In the preceding months, the same anti-choice tactics I grew up with crept in. There were Americans who came over to campaign for the no side, a legal gray area as they were not on volunteer visas and angered Irish citizens who felt this was overstepping boundaries, to say the least. One particular spate of posters from the anti-choice ‘Save the 8th’ campaign asked passersby how they felt about abortion up to the six month of pregnancy—when the referendum only allowed for unrestricted abortion up to three months.
Other signage depicted a child with Down’s syndrome, alleging that disability would be new grounds for abortion if the referendum passed. Health Minister Simon Harris told the Irish Examiner:
I think it’s very upsetting to say to people with Down Syndrome in Ireland that you’ve only been born in Ireland because of the eighth amendment. The facts don’t bear that out. I think it’s actually quite a disgusting thing to say to the parents of children and, indeed, adult children with Down Syndrome. We’ve specifically excluded disability as a ground in the legislation.

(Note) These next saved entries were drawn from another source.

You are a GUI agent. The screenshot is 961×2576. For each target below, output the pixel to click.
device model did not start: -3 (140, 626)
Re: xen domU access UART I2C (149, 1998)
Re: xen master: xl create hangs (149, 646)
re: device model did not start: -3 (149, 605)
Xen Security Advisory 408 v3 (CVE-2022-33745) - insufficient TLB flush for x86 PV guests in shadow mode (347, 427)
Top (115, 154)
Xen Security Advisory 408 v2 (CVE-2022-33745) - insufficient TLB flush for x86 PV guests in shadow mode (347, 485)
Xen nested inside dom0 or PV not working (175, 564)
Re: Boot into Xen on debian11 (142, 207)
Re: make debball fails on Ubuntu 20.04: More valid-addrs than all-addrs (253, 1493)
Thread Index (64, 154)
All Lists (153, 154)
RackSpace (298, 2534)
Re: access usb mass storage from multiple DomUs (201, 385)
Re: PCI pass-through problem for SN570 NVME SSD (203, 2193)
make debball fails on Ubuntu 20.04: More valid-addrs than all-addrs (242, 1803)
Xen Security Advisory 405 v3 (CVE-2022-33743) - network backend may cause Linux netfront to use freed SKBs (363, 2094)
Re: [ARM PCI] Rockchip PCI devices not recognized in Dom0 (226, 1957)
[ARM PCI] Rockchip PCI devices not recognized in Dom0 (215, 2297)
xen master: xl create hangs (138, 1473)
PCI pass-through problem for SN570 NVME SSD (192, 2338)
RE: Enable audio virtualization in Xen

Finally May 25 arrived, and Irish citizens overwhelmingly voted to repeal the Eighth Amendment. The fight’s not over, of course (look at the U.S.—Roe v. Wade is over four decades old, and it’s more endangered than ever). The website set up by Ireland’s Health Service Executive on abortion, called MyOptions.ie, is under siege thanks to the rival myoptions.website. The latter is an anti-choice site claiming links between abortion and cancer, and the HSE has complained to Google because a search for My Options shows this as the top return. There’s even a bricks version of the fake My Options service.
Those attacking reproductive rights, whether abroad or at home, seem to want to cut off choice on all sides. I still come back to an incident during the 2015 March for Choice in Dublin. It reminds me of how things could be, how they should be. I went to the march with one of my friends, and saw the Students’ Union president standing with her daughter, who couldn’t have been more than 10 years old. The cluster of college students, myself included, were given free March for Choice t-shirts. The girl clearly wanted to be just like the older kids, asking her mother plaintively for a t-shirt. The SU president’s response was succinct, perfect and something I often think about.
She told her daughter she couldn’t have a t-shirt until she was old enough to decide how she felt about it.